Avec ce scandale l'étau se resserre autour de Bolsonaro. Jusqu'ici la commission parlementaire qui enquête sur sa gestion de la crise sanitaire n'avait que des preuves de négligence et de déni. 

Le chef de l'État est dans une situation d'autant plus difficile que l'instigateur de ce mega-contrat fictif qui devait récupérer les 45 millions c'est quelqu'un qu'il connaît bien : Ricardo Barros, ancien ministre de la Santé, député qui dirige la coalition pro-Bolsonaro au Parlement.
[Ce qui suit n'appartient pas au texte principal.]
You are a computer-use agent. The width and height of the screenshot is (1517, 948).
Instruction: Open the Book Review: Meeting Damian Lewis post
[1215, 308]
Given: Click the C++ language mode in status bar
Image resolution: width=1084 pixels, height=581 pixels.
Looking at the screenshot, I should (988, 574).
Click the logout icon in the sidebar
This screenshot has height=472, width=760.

M. Barros a nié toute malversation, arguant que le contrat a finalement été annulé et accusant lui aussi les frères Miranda de mener une campagne de dénigrement à son encontre.

Le lâcher publiquement, ce serait perdre un soutien politique essentiel qui jusqu'ici l'a protégé d'un nombre incalculable de procédures en destitution (115 demandes !)... mais le couvrir – comme il a commencé à le faire – ce serait attiser un peu plus la colère populaire alors que la campagne de vaccination patine et que 2 000 personnes meurent encore chaque jour du Covid au Brésil. De nouvelles manifestations ont d'ailleurs lieu mercredi dans tout le pays pour lui demander de quitter le pouvoir. Le temps est peut-être venu pour Bolsonoro de rendre des comptes.